### Directions for this task
In the entries below, find the lines that contain the word "Казахстане" and copy them.

### Dataset records
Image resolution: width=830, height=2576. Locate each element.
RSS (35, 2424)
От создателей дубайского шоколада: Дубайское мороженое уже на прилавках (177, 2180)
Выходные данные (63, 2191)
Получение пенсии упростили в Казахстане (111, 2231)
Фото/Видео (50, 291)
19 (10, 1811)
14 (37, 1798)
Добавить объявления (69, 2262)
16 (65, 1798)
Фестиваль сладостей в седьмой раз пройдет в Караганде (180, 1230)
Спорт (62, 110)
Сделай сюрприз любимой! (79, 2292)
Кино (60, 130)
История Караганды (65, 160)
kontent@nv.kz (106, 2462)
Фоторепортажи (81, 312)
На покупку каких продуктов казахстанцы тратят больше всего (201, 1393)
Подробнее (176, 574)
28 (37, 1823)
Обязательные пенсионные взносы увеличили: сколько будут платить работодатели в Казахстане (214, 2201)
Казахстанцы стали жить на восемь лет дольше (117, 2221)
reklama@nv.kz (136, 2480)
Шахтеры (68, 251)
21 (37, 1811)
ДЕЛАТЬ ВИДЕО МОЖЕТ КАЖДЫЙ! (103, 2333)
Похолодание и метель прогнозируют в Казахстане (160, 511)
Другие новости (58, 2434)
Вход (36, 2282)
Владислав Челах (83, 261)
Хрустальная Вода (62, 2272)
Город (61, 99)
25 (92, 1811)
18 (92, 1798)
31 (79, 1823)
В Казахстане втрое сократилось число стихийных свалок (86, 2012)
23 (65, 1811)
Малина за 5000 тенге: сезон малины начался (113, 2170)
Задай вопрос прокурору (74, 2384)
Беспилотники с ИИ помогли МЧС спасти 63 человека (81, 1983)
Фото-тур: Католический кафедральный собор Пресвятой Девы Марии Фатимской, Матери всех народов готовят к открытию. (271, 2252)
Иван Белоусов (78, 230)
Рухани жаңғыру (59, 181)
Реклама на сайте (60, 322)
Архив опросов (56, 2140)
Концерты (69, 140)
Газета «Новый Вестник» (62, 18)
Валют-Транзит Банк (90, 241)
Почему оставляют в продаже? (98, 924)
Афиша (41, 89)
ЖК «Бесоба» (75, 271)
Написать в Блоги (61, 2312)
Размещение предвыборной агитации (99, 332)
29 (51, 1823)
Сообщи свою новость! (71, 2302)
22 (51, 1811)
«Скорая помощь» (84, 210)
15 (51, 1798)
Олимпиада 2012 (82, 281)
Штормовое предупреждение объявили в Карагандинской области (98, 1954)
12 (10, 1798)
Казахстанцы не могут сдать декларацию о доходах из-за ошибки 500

### Expected answer
Получение пенсии упростили в Казахстане (111, 2231)
Обязательные пенсионные взносы увеличили: сколько будут платить работодатели в Казахстане (214, 2201)
Похолодание и метель прогнозируют в Казахстане (160, 511)
В Казахстане втрое сократилось число стихийных свалок (86, 2012)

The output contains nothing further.